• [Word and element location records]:
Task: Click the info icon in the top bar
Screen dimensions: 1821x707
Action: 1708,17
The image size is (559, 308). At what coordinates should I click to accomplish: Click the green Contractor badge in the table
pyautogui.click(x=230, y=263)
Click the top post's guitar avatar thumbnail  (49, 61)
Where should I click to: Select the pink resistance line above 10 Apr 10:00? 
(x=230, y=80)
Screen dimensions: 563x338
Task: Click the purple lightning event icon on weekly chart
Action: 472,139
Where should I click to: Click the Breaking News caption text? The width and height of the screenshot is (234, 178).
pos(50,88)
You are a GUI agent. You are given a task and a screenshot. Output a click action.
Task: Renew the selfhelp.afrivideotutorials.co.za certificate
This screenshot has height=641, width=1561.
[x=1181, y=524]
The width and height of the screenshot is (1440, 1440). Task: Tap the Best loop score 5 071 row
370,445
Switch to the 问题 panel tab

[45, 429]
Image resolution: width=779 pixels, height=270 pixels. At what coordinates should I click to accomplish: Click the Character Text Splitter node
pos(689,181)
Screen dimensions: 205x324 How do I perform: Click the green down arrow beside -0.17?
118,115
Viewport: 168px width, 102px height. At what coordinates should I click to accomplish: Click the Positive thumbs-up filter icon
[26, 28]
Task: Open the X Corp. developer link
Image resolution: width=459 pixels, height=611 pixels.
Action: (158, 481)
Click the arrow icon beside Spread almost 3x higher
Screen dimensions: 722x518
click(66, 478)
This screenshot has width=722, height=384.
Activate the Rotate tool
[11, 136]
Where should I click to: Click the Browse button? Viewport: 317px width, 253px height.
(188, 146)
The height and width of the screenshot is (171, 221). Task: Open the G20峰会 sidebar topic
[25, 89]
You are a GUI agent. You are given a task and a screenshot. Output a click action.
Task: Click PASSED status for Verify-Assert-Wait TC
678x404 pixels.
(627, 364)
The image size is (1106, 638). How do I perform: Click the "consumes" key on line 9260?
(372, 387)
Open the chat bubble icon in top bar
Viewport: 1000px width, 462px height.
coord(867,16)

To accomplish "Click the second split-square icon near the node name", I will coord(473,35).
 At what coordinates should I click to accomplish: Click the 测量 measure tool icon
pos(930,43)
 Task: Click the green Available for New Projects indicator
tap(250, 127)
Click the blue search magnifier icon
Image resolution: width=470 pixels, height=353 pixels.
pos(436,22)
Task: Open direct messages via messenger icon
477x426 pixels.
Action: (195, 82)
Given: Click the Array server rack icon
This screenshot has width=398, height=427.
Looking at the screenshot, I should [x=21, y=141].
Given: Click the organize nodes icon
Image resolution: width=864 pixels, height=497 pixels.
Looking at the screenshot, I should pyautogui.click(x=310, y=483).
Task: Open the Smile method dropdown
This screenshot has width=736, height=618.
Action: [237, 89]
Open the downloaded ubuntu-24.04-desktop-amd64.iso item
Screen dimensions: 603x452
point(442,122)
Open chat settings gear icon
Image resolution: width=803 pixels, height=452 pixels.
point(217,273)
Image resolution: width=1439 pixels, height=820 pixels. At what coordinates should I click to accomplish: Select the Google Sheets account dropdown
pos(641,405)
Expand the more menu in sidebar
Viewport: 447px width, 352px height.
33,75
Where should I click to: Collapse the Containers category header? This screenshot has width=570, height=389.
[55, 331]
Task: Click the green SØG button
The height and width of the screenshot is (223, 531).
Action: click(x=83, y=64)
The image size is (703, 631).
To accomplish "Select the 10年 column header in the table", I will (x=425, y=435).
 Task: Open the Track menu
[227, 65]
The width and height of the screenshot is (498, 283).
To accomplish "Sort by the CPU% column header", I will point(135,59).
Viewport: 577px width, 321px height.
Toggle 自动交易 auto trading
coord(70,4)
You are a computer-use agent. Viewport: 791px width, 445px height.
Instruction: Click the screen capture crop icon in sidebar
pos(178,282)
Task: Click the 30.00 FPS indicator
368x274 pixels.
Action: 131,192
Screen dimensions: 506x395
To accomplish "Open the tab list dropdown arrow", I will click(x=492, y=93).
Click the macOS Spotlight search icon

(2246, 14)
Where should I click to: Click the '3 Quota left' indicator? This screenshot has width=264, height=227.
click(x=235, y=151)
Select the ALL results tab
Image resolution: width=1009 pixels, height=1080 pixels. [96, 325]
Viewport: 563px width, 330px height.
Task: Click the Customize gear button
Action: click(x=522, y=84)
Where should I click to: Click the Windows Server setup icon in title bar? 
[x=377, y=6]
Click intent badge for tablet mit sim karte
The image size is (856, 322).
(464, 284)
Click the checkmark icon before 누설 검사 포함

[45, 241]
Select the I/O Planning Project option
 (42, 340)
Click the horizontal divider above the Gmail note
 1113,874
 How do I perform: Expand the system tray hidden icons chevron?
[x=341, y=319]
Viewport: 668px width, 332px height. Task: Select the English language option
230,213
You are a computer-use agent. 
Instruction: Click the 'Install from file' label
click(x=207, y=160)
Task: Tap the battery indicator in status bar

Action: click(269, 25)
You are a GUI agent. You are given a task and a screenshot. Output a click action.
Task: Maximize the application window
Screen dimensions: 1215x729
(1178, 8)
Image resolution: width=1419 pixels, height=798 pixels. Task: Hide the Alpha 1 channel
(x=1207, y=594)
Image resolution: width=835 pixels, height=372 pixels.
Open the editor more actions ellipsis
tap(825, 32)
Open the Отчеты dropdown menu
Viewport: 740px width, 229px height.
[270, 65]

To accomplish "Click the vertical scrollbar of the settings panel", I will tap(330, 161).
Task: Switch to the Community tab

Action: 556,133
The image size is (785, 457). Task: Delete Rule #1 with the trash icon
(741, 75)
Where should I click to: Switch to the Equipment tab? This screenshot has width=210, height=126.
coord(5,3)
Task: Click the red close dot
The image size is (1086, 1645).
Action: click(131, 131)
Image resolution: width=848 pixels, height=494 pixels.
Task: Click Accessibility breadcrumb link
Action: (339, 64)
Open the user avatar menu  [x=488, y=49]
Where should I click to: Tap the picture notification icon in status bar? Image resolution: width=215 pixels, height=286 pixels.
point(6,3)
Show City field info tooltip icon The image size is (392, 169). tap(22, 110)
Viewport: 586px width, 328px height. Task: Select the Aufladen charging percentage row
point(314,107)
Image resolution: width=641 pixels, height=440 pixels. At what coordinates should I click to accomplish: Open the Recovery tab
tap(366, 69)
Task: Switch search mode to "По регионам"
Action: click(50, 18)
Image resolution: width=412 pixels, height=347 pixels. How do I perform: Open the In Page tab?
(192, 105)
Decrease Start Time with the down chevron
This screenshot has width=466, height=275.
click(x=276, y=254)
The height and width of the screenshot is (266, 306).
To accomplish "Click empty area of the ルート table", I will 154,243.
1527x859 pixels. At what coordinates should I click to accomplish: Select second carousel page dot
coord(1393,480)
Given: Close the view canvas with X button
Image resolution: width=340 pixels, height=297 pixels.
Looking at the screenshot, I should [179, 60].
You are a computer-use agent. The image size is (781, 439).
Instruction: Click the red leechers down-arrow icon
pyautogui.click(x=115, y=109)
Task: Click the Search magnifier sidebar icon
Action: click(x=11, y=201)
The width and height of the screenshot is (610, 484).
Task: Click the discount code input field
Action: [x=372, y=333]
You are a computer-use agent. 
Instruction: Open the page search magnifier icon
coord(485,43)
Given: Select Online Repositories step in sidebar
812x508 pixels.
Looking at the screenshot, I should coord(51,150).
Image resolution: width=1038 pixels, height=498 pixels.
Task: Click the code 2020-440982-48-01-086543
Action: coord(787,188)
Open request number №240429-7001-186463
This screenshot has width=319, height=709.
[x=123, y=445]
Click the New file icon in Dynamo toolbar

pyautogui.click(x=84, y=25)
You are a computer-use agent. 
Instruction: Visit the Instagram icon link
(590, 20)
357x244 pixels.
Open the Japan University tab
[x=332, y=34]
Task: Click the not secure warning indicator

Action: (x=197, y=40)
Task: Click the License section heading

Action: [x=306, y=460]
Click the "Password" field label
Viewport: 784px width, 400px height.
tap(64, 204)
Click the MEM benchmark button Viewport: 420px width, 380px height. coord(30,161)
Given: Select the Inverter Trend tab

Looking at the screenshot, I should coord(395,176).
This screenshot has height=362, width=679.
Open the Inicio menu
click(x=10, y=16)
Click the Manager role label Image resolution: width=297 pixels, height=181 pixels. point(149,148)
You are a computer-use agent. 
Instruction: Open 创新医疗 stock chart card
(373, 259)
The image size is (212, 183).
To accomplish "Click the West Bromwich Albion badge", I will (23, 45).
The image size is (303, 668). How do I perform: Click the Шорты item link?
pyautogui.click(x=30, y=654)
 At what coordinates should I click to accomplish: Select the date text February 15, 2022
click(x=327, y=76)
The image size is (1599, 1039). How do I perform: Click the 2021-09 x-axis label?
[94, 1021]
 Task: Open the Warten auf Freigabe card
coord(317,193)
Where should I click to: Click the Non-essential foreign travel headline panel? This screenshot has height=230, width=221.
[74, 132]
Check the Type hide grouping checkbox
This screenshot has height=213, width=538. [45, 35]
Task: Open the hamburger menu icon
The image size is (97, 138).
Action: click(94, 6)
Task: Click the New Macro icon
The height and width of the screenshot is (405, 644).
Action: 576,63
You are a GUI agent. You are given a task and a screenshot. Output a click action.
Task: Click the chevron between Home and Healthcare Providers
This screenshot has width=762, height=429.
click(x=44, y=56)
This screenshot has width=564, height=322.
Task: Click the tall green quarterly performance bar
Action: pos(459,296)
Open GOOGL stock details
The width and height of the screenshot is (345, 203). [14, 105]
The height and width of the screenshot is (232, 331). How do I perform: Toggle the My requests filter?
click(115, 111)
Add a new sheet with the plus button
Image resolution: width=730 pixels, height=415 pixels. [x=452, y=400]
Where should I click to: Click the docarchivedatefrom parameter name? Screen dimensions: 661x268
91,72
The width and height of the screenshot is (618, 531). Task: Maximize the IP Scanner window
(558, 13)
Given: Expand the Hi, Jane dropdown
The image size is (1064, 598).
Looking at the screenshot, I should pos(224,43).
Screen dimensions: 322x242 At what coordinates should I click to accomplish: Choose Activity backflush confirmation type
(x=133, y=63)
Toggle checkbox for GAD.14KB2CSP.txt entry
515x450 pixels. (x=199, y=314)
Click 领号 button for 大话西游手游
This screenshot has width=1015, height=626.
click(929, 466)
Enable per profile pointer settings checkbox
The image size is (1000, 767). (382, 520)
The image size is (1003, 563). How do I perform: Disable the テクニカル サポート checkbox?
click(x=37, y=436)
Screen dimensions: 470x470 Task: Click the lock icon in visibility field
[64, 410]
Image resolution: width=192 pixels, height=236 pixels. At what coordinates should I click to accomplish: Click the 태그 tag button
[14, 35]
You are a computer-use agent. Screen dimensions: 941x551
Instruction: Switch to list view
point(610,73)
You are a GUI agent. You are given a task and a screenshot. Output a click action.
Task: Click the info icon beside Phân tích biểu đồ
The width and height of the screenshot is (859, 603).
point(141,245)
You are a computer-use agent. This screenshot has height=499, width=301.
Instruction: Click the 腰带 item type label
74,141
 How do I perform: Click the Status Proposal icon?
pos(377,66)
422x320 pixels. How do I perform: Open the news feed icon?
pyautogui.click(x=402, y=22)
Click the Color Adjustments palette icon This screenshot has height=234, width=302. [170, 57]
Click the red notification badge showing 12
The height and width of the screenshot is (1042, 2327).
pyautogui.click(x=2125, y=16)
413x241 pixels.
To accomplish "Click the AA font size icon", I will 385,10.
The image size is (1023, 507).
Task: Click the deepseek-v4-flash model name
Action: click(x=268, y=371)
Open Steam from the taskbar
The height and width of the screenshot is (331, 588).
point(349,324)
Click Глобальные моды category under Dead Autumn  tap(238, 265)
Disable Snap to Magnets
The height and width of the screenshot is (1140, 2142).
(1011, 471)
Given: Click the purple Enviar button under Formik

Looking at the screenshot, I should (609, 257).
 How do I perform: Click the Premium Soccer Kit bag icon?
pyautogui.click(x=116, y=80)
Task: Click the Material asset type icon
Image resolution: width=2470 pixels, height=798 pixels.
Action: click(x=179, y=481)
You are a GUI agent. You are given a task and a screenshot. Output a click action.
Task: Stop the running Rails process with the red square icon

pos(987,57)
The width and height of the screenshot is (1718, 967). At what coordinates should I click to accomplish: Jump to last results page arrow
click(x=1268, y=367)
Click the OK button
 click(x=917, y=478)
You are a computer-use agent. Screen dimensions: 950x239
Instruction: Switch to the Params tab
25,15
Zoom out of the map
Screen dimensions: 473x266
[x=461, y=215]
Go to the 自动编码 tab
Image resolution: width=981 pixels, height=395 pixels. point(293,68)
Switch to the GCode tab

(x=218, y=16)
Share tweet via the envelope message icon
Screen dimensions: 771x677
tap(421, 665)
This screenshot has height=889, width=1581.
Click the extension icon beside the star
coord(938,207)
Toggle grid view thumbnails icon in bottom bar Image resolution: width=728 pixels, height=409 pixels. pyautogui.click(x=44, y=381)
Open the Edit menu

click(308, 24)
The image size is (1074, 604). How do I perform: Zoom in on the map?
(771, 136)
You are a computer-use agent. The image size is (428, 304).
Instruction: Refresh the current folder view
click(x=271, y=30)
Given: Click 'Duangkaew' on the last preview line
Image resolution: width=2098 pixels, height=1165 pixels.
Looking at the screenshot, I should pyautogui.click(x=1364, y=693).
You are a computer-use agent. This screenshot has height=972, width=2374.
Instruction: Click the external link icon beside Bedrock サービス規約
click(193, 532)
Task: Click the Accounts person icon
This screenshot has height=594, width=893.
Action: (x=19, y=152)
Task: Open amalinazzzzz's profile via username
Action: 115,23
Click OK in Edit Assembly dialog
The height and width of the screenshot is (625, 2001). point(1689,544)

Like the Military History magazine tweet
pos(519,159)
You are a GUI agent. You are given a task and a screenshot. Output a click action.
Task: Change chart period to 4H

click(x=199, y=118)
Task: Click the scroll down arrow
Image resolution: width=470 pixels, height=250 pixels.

• [What to work on]:
Update the records starting at the line containing "Screen dimensions: 322x242" and ending at the line containing "point(610,73)", replacing "lock icon" with "padlock icon". Give back only those lines, with everything else unchanged.

• [In response]:
Screen dimensions: 322x242 At what coordinates should I click to accomplish: Choose Activity backflush confirmation type
(x=133, y=63)
Toggle checkbox for GAD.14KB2CSP.txt entry
515x450 pixels. (x=199, y=314)
Click 领号 button for 大话西游手游
This screenshot has width=1015, height=626.
click(929, 466)
Enable per profile pointer settings checkbox
The image size is (1000, 767). (382, 520)
The image size is (1003, 563). How do I perform: Disable the テクニカル サポート checkbox?
click(x=37, y=436)
Screen dimensions: 470x470 Task: Click the padlock icon in visibility field
[64, 410]
Image resolution: width=192 pixels, height=236 pixels. At what coordinates should I click to accomplish: Click the 태그 tag button
[14, 35]
You are a computer-use agent. Screen dimensions: 941x551
Instruction: Switch to list view
point(610,73)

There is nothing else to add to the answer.